Instructions
[a] List every sentence in the pregnancy passage that ends with a question mark.
[b] Reproduce the pregnancy passage between "The flippant deal" and "about being pregnant?", inclusive.

Source extract
• • •
The flippant deal is still bothering me a bit. I don't think I've ever heard the words "Sarah" and "flippant" used in the same sentence in my life, so I'm still trying to wrap my head around this. I think that's the worst insult she could've given me, considering how seriously I take motherhood. I went to her site and did a search on the word pregnancy, and I read about her miscarriage. It sounds awful, and I am deeply sorry that she had to go through this. But can't she have any sympathy for me? I'm almost 30 and I don't have any children, and I want one. She has children; can't she understand why I would be sad that I am not pregnant? And how could she possibly accuse me of being "flippant" about pregnancy when she wrote this post about being pregnant?
• • •
[Recorded data]
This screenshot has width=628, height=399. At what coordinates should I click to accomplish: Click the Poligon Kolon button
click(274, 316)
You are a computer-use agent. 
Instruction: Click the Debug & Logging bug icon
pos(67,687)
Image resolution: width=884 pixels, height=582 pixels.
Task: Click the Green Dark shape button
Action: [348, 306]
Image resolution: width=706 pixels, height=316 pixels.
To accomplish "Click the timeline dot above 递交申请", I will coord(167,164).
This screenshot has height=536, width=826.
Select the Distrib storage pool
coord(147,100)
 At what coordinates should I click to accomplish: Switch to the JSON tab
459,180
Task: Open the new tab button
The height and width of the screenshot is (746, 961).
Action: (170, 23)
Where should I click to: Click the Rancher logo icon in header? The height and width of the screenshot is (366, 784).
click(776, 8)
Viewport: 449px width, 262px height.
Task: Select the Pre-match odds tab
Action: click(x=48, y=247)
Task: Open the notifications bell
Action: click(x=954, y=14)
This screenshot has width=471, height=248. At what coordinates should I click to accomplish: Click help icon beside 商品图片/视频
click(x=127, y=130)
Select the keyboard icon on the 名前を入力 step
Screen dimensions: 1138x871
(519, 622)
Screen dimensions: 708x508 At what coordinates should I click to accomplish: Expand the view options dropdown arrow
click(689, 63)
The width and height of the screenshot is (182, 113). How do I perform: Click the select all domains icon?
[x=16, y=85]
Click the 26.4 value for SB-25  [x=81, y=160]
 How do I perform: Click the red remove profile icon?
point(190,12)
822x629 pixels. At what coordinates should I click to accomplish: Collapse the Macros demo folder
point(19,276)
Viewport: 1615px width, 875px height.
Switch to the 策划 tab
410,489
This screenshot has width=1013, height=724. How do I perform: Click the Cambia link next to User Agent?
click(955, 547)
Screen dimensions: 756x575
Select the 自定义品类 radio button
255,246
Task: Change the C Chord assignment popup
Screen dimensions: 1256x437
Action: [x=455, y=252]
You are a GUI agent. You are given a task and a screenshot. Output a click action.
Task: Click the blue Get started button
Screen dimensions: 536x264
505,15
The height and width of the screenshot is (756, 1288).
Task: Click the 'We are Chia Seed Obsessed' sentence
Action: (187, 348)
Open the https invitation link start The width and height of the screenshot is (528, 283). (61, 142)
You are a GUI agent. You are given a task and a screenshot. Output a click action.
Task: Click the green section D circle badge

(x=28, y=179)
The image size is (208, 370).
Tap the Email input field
• • •
Expected responses
[a]
- But can't she have any sympathy for me?
- She has children; can't she understand why I would be sad that I am not pregnant?
- And how could she possibly accuse me of being "flippant" about pregnancy when she wrote this post about being pregnant?

[b]
The flippant deal is still bothering me a bit. I don't think I've ever heard the words "Sarah" and "flippant" used in the same sentence in my life, so I'm still trying to wrap my head around this. I think that's the worst insult she could've given me, considering how seriously I take motherhood. I went to her site and did a search on the word pregnancy, and I read about her miscarriage. It sounds awful, and I am deeply sorry that she had to go through this. But can't she have any sympathy for me? I'm almost 30 and I don't have any children, and I want one. She has children; can't she understand why I would be sad that I am not pregnant? And how could she possibly accuse me of being "flippant" about pregnancy when she wrote this post about being pregnant?